*** Exercise data

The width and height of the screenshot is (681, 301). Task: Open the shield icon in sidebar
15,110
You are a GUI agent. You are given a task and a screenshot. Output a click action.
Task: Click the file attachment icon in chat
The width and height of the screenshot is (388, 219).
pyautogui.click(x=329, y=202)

******

(Work to be completed): Give a word-for-word restatement of every record.

(Exercise response):
The width and height of the screenshot is (681, 301). Task: Open the shield icon in sidebar
15,110
You are a GUI agent. You are given a task and a screenshot. Output a click action.
Task: Click the file attachment icon in chat
The width and height of the screenshot is (388, 219).
pyautogui.click(x=329, y=202)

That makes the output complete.